### Textauszug
---------------

Die jahrzehntelange Anwendungspraxis, die immer ein Spiegelbild der sicherheitspolitischen Erfordernisse und Interessen ihrer Zeit darstellt, hat in Deutschland ein von außen nur schwer durchschaubares Dickicht aus "Gewohnheitsrechten", Umgehungsoptionen, Präzedenz- und Vergleichsfällen sowie Ausnahmeregelungen entstehen lassen. Beim Umgang mit Rüstungskomponenten vermehren sich die Unzulänglichkeiten der politischen Instrumente der Rüstungsexportkontrolle auf besondere Weise. Sie begünstigen den Export von Rüstungsgütern insgesamt und erschweren gleichzeitig die Nachvollziehbarkeit konkreter Geschäfte.

 

4.1 Kontraproduktiver Dualismus von KWKG und AWG

Das Kriegswaffenkontrollgesetz (KWKG) regelt den Export von sämtlichen "Kriegswaffen" (ABC- und konventionelle Waffen) und einiger besonderer Komponenten. Die konventionellen Kriegswaffen werden in der Kriegswaffenliste Teil B (KWL B) aufgeführt.[30] Generell bedarf jeder Kriegswaffenexport einer Genehmigung durch die Bundesregierung – es ist also alles verboten, was nicht explizit genehmigt wird. § 6 Abs. 3 KWKG bestimmt die Sachverhalte, nach denen der Export dieser Rüstungsgüter zu untersagen ist:

  • wenn die Gefahr besteht, dass die Kriegswaffen bei einer friedensstörenden Handlung, insbesondere bei einem Angriffskrieg, verwendet werden,
  • wenn Grund zur Annahme besteht, dass die Erteilung der Genehmigung völker-rechtliche Verpflichtungen Deutschlands verletzen oder deren Erfüllung gefährden würde,
  • wenn Grund zu der Annahme besteht, dass es den verantwortlichen Personen an der erforderlichen Zuverlässigkeit mangelt.[31]

Das Außenwirtschaftsgesetz (AWG) regelt den Export sämtlicher konventioneller Rüstungsgüter, deckt also alle "Kriegswaffen" (gemäß Kriegswaffenliste Teil B) und alle Güter mit doppeltem Verwendungszweck (Dual-use) ab. Die konventionellen Rüstungsgüter werden in der Ausfuhrliste Teil 1 A "Waffen, Munition und sonstige Rüstungsgüter" aufgeführt, die Dual-use-Güter in der Ausfuhrliste Teil 1 C. Der Export dieser Güter ist zwar weitestgehend genehmigungspflichtig, soll aber gemäß §7 Abs. 1 AWG nur untersagt werden,

  • um eine Störung des friedlichen Zusammenlebens der Völker zu verhindern,
  • um zu verhüten, dass die auswärtigen Beziehungen Deutschlands erheblich gestört werden,
  • um die Sicherheit Deutschlands zu gewährleisten.[32]

Das AWG folgt also im Vergleich zum KWKG der umgekehrten Logik, dass alles erlaubt ist, was nicht explizit verboten wird. Normalerweise besteht ein Genehmigungsanspruch, der die Interessen der Wirtschaft wahren soll.[33] Die Untersagung der Genehmigung ist die Ausnahme und nur in eng begrenzten Fällen möglich. Die Bundesregierung trägt die Beweislast dafür, dass die Untersagung rechtlich zulässig ist.

---------------

### Einträge
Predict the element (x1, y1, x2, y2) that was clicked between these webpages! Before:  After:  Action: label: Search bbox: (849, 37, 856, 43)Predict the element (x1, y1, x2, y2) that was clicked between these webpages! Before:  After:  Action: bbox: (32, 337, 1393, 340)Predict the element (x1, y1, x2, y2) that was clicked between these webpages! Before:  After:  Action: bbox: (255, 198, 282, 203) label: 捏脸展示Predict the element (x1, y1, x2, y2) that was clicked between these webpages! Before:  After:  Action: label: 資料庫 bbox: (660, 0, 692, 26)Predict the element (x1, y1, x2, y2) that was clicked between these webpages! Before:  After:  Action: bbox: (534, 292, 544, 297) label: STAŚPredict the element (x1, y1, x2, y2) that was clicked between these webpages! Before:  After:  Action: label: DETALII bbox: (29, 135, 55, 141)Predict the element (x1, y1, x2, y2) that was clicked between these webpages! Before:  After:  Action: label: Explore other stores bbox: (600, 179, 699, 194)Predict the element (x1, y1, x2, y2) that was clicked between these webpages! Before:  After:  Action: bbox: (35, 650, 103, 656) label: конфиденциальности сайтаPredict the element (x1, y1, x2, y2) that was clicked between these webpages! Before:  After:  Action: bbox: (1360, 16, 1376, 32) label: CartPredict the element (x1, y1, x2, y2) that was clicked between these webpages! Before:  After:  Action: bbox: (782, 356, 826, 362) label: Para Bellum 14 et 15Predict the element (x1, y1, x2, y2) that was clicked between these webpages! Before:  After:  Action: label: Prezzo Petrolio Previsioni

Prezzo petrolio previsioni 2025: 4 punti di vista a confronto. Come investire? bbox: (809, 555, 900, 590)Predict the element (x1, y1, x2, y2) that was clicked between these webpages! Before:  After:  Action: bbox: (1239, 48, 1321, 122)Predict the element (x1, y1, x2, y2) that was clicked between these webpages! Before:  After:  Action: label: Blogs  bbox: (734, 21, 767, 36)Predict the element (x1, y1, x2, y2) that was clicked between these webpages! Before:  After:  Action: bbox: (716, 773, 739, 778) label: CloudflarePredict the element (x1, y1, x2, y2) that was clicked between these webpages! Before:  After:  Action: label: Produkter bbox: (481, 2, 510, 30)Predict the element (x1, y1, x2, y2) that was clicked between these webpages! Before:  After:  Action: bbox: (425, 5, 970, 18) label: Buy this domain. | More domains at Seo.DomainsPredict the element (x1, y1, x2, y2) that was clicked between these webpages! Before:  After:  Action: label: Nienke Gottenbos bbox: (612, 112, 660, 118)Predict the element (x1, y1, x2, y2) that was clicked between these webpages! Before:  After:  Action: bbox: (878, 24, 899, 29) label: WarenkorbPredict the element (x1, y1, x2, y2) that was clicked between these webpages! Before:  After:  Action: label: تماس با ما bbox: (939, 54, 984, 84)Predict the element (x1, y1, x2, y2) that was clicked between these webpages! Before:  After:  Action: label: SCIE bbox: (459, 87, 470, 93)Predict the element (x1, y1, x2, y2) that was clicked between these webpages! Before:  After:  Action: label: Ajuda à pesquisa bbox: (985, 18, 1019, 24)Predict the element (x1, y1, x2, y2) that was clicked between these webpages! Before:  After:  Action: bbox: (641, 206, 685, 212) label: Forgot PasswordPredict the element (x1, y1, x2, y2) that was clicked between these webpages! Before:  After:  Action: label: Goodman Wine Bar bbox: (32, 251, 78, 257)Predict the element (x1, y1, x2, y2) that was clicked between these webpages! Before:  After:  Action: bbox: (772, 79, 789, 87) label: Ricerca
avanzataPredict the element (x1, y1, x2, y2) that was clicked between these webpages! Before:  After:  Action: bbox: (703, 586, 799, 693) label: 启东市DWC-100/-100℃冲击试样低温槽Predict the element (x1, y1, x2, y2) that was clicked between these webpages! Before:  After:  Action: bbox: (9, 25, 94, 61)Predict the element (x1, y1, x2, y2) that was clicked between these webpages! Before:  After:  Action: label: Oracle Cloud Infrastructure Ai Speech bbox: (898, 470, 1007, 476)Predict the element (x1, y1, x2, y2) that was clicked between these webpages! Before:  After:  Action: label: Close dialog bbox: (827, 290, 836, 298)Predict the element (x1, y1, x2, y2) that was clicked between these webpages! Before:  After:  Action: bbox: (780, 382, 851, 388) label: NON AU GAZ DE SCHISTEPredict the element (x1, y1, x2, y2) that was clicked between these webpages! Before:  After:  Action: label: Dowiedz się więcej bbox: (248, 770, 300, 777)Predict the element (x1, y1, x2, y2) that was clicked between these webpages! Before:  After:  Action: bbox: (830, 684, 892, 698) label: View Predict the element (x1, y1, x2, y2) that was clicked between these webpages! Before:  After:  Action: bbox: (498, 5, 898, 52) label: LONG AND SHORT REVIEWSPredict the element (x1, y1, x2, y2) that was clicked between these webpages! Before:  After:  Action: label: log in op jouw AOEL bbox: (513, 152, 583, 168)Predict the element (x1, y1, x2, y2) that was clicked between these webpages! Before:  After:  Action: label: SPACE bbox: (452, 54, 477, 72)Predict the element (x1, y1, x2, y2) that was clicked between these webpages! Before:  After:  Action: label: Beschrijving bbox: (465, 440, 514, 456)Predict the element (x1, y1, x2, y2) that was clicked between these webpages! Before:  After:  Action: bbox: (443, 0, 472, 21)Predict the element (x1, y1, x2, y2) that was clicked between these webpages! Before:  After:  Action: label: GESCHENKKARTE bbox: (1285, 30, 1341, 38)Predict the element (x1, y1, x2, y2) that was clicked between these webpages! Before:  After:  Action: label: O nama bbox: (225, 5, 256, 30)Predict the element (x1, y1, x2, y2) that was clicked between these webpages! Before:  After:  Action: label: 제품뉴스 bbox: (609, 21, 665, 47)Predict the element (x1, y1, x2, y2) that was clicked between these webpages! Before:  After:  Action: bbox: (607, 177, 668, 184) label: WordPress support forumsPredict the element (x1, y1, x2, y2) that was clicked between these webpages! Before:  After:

---------------

### Aufgabe A
Prüfen Sie, ob die folgenden Aussagen mit dem Textauszug übereinstimmen, und belegen Sie jedes Urteil mit dem maßgeblichen Wortlaut: (i) Die konventionellen Kriegswaffen werden in der Kriegswaffenliste Teil B aufgeführt. (ii) Die Dual-use-Güter werden in der Ausfuhrliste Teil 1 A aufgeführt. (iii) Beim AWG liegt die Beweislast für die Zulässigkeit einer Untersagung bei der Wirtschaft.
### Aufgabe B
Welche Vorschrift bestimmt laut Textauszug die Sachverhalte, nach denen der Export von Kriegswaffen zu untersagen ist?
### Aufgabe C
Zitieren Sie aus dem Textauszug alles von „Die jahrzehntelange Anwendungspraxis, die“ bis hinunter zu „Nachvollziehbarkeit konkreter Geschäfte.“.
Die Einträge stammen aus einer anderen Quelle als der Textauszug.

### Richtige Antwort A
(i) Ja: „Die konventionellen Kriegswaffen werden in der Kriegswaffenliste Teil B (KWL B) aufgeführt.“
(ii) Nein: „die Dual-use-Güter in der Ausfuhrliste Teil 1 C“
(iii) Nein: „Die Bundesregierung trägt die Beweislast dafür, dass die Untersagung rechtlich zulässig ist.“

### Richtige Antwort B
§ 6 Abs. 3 KWKG.

### Richtige Antwort C
Die jahrzehntelange Anwendungspraxis, die immer ein Spiegelbild der sicherheitspolitischen Erfordernisse und Interessen ihrer Zeit darstellt, hat in Deutschland ein von außen nur schwer durchschaubares Dickicht aus "Gewohnheitsrechten", Umgehungsoptionen, Präzedenz- und Vergleichsfällen sowie Ausnahmeregelungen entstehen lassen. Beim Umgang mit Rüstungskomponenten vermehren sich die Unzulänglichkeiten der politischen Instrumente der Rüstungsexportkontrolle auf besondere Weise. Sie begünstigen den Export von Rüstungsgütern insgesamt und erschweren gleichzeitig die Nachvollziehbarkeit konkreter Geschäfte.